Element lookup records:
##########

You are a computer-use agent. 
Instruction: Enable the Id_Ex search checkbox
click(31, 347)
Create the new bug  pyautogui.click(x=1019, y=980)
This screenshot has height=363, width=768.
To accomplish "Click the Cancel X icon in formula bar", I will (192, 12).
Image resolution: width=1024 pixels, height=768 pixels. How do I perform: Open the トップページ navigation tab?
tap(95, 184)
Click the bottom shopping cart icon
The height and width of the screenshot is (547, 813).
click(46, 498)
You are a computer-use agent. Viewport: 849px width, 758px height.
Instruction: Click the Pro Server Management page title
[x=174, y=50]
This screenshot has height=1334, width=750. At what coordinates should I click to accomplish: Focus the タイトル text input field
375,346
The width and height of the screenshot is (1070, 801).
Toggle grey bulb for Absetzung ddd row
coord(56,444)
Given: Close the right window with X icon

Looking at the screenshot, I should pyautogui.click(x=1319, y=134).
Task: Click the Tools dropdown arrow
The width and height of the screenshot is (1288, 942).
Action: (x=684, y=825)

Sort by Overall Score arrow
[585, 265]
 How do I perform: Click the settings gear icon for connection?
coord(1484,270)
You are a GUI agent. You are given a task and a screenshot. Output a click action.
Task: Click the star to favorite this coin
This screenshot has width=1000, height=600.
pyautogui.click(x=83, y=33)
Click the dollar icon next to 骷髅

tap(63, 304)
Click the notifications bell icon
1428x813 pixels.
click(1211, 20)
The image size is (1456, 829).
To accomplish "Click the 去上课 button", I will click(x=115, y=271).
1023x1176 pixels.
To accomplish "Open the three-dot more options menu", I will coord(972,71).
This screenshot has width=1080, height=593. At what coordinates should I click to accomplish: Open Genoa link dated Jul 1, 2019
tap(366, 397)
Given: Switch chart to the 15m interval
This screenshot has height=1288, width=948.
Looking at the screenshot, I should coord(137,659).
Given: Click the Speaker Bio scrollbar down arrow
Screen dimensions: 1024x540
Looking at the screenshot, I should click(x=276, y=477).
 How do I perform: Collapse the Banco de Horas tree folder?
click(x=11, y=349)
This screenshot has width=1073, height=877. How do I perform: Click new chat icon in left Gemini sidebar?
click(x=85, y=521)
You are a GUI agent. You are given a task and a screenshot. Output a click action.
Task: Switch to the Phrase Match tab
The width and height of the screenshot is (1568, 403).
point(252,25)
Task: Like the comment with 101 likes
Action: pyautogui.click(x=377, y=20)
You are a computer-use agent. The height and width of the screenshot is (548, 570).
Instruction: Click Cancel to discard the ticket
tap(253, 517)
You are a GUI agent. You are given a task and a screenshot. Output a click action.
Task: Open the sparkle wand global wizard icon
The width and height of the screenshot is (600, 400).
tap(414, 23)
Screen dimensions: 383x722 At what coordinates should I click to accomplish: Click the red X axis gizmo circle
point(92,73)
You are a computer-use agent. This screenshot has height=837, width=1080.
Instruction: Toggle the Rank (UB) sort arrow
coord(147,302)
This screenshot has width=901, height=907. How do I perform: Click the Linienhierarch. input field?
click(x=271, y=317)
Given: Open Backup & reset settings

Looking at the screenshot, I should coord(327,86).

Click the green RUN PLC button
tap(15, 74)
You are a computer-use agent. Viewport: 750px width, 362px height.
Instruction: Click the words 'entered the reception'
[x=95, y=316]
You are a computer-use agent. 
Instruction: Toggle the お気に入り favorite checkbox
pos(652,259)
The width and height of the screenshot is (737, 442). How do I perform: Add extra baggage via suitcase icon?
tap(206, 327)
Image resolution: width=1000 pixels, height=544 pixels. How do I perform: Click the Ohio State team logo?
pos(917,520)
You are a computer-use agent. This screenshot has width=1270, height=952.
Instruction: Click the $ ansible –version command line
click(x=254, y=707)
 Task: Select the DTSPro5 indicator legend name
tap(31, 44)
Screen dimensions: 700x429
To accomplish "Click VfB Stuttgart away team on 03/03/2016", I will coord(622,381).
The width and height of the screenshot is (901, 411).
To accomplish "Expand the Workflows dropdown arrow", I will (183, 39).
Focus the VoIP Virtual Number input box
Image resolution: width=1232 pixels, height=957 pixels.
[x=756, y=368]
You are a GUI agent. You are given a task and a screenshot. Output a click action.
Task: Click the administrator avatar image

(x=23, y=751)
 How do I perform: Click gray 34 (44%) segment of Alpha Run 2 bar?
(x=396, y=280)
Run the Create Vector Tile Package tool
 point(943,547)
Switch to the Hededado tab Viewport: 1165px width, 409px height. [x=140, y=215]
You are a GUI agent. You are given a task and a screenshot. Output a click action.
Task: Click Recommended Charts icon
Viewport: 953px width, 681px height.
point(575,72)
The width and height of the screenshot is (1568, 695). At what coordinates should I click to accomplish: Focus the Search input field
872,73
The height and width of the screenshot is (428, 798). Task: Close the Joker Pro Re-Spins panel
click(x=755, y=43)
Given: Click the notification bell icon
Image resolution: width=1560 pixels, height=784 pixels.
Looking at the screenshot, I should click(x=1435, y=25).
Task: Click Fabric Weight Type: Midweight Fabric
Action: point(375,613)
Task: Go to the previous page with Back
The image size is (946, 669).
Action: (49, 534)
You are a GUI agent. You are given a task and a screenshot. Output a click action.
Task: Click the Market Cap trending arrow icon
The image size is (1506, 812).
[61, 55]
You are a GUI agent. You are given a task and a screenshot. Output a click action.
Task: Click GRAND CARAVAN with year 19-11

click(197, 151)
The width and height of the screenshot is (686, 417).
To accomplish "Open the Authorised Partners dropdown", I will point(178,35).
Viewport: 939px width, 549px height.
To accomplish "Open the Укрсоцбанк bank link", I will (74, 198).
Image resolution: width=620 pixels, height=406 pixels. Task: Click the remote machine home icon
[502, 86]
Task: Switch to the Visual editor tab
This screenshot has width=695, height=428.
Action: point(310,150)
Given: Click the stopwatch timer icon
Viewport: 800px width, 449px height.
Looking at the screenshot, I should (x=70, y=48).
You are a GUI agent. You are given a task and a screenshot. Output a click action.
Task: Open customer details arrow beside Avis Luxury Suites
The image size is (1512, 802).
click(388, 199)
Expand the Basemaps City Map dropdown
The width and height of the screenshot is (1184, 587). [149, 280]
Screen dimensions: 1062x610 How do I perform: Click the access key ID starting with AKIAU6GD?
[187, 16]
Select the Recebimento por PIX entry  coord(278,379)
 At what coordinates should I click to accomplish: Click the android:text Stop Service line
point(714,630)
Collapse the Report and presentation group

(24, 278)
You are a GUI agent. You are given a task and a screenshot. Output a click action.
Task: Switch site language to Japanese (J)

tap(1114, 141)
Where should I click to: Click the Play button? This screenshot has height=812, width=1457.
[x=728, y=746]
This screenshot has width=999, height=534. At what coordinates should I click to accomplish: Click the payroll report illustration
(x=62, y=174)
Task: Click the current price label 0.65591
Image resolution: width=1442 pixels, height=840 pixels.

##########

Copy out every one of the rows above without changing a single character.

PROBLEM SOLUTION:
You are a computer-use agent. 
Instruction: Enable the Id_Ex search checkbox
click(31, 347)
Create the new bug  pyautogui.click(x=1019, y=980)
This screenshot has height=363, width=768.
To accomplish "Click the Cancel X icon in formula bar", I will (192, 12).
Image resolution: width=1024 pixels, height=768 pixels. How do I perform: Open the トップページ navigation tab?
tap(95, 184)
Click the bottom shopping cart icon
The height and width of the screenshot is (547, 813).
click(46, 498)
You are a computer-use agent. Viewport: 849px width, 758px height.
Instruction: Click the Pro Server Management page title
[x=174, y=50]
This screenshot has height=1334, width=750. At what coordinates should I click to accomplish: Focus the タイトル text input field
375,346
The width and height of the screenshot is (1070, 801).
Toggle grey bulb for Absetzung ddd row
coord(56,444)
Given: Close the right window with X icon

Looking at the screenshot, I should pyautogui.click(x=1319, y=134).
Task: Click the Tools dropdown arrow
The width and height of the screenshot is (1288, 942).
Action: (x=684, y=825)

Sort by Overall Score arrow
[585, 265]
 How do I perform: Click the settings gear icon for connection?
coord(1484,270)
You are a GUI agent. You are given a task and a screenshot. Output a click action.
Task: Click the star to favorite this coin
This screenshot has width=1000, height=600.
pyautogui.click(x=83, y=33)
Click the dollar icon next to 骷髅

tap(63, 304)
Click the notifications bell icon
1428x813 pixels.
click(1211, 20)
The image size is (1456, 829).
To accomplish "Click the 去上课 button", I will click(x=115, y=271).
1023x1176 pixels.
To accomplish "Open the three-dot more options menu", I will coord(972,71).
This screenshot has width=1080, height=593. At what coordinates should I click to accomplish: Open Genoa link dated Jul 1, 2019
tap(366, 397)
Given: Switch chart to the 15m interval
This screenshot has height=1288, width=948.
Looking at the screenshot, I should coord(137,659).
Given: Click the Speaker Bio scrollbar down arrow
Screen dimensions: 1024x540
Looking at the screenshot, I should click(x=276, y=477).
 How do I perform: Collapse the Banco de Horas tree folder?
click(x=11, y=349)
This screenshot has width=1073, height=877. How do I perform: Click new chat icon in left Gemini sidebar?
click(x=85, y=521)
You are a GUI agent. You are given a task and a screenshot. Output a click action.
Task: Switch to the Phrase Match tab
The width and height of the screenshot is (1568, 403).
point(252,25)
Task: Like the comment with 101 likes
Action: pyautogui.click(x=377, y=20)
You are a computer-use agent. The height and width of the screenshot is (548, 570).
Instruction: Click Cancel to discard the ticket
tap(253, 517)
You are a GUI agent. You are given a task and a screenshot. Output a click action.
Task: Open the sparkle wand global wizard icon
The width and height of the screenshot is (600, 400).
tap(414, 23)
Screen dimensions: 383x722 At what coordinates should I click to accomplish: Click the red X axis gizmo circle
point(92,73)
You are a computer-use agent. This screenshot has height=837, width=1080.
Instruction: Toggle the Rank (UB) sort arrow
coord(147,302)
This screenshot has width=901, height=907. How do I perform: Click the Linienhierarch. input field?
click(x=271, y=317)
Given: Open Backup & reset settings

Looking at the screenshot, I should coord(327,86).

Click the green RUN PLC button
tap(15, 74)
You are a computer-use agent. Viewport: 750px width, 362px height.
Instruction: Click the words 'entered the reception'
[x=95, y=316]
You are a computer-use agent. 
Instruction: Toggle the お気に入り favorite checkbox
pos(652,259)
The width and height of the screenshot is (737, 442). How do I perform: Add extra baggage via suitcase icon?
tap(206, 327)
Image resolution: width=1000 pixels, height=544 pixels. How do I perform: Click the Ohio State team logo?
pos(917,520)
You are a computer-use agent. This screenshot has width=1270, height=952.
Instruction: Click the $ ansible –version command line
click(x=254, y=707)
 Task: Select the DTSPro5 indicator legend name
tap(31, 44)
Screen dimensions: 700x429
To accomplish "Click VfB Stuttgart away team on 03/03/2016", I will coord(622,381).
The width and height of the screenshot is (901, 411).
To accomplish "Expand the Workflows dropdown arrow", I will (183, 39).
Focus the VoIP Virtual Number input box
Image resolution: width=1232 pixels, height=957 pixels.
[x=756, y=368]
You are a GUI agent. You are given a task and a screenshot. Output a click action.
Task: Click the administrator avatar image

(x=23, y=751)
 How do I perform: Click gray 34 (44%) segment of Alpha Run 2 bar?
(x=396, y=280)
Run the Create Vector Tile Package tool
 point(943,547)
Switch to the Hededado tab Viewport: 1165px width, 409px height. [x=140, y=215]
You are a GUI agent. You are given a task and a screenshot. Output a click action.
Task: Click Recommended Charts icon
Viewport: 953px width, 681px height.
point(575,72)
The width and height of the screenshot is (1568, 695). At what coordinates should I click to accomplish: Focus the Search input field
872,73
The height and width of the screenshot is (428, 798). Task: Close the Joker Pro Re-Spins panel
click(x=755, y=43)
Given: Click the notification bell icon
Image resolution: width=1560 pixels, height=784 pixels.
Looking at the screenshot, I should click(x=1435, y=25).
Task: Click Fabric Weight Type: Midweight Fabric
Action: point(375,613)
Task: Go to the previous page with Back
The image size is (946, 669).
Action: (49, 534)
You are a GUI agent. You are given a task and a screenshot. Output a click action.
Task: Click the Market Cap trending arrow icon
The image size is (1506, 812).
[61, 55]
You are a GUI agent. You are given a task and a screenshot. Output a click action.
Task: Click GRAND CARAVAN with year 19-11

click(197, 151)
The width and height of the screenshot is (686, 417).
To accomplish "Open the Authorised Partners dropdown", I will point(178,35).
Viewport: 939px width, 549px height.
To accomplish "Open the Укрсоцбанк bank link", I will (74, 198).
Image resolution: width=620 pixels, height=406 pixels. Task: Click the remote machine home icon
[502, 86]
Task: Switch to the Visual editor tab
This screenshot has width=695, height=428.
Action: point(310,150)
Given: Click the stopwatch timer icon
Viewport: 800px width, 449px height.
Looking at the screenshot, I should (x=70, y=48).
You are a GUI agent. You are given a task and a screenshot. Output a click action.
Task: Open customer details arrow beside Avis Luxury Suites
The image size is (1512, 802).
click(388, 199)
Expand the Basemaps City Map dropdown
The width and height of the screenshot is (1184, 587). [149, 280]
Screen dimensions: 1062x610 How do I perform: Click the access key ID starting with AKIAU6GD?
[187, 16]
Select the Recebimento por PIX entry  coord(278,379)
 At what coordinates should I click to accomplish: Click the android:text Stop Service line
point(714,630)
Collapse the Report and presentation group

(24, 278)
You are a GUI agent. You are given a task and a screenshot. Output a click action.
Task: Switch site language to Japanese (J)

tap(1114, 141)
Where should I click to: Click the Play button? This screenshot has height=812, width=1457.
[x=728, y=746]
This screenshot has width=999, height=534. At what coordinates should I click to accomplish: Click the payroll report illustration
(x=62, y=174)
Task: Click the current price label 0.65591
Image resolution: width=1442 pixels, height=840 pixels.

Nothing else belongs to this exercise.